[Opening AVAILABLE DATA section]
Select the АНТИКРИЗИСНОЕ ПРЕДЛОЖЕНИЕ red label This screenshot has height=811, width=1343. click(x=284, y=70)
[Closing AVAILABLE DATA section]
[Opening AVAILABLE DATA section]
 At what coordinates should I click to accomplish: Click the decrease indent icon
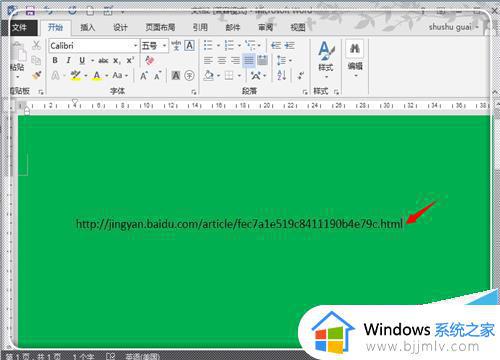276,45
[Closing AVAILABLE DATA section]
[Opening AVAILABLE DATA section]
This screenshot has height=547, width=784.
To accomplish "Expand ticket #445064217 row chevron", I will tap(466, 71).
[Closing AVAILABLE DATA section]
(PROBLEM STATEMENT): Report each line of the data that includes the string "screenshot".

(COMPLETED EXERCISE):
Select the АНТИКРИЗИСНОЕ ПРЕДЛОЖЕНИЕ red label This screenshot has height=811, width=1343. click(x=284, y=70)
This screenshot has height=547, width=784.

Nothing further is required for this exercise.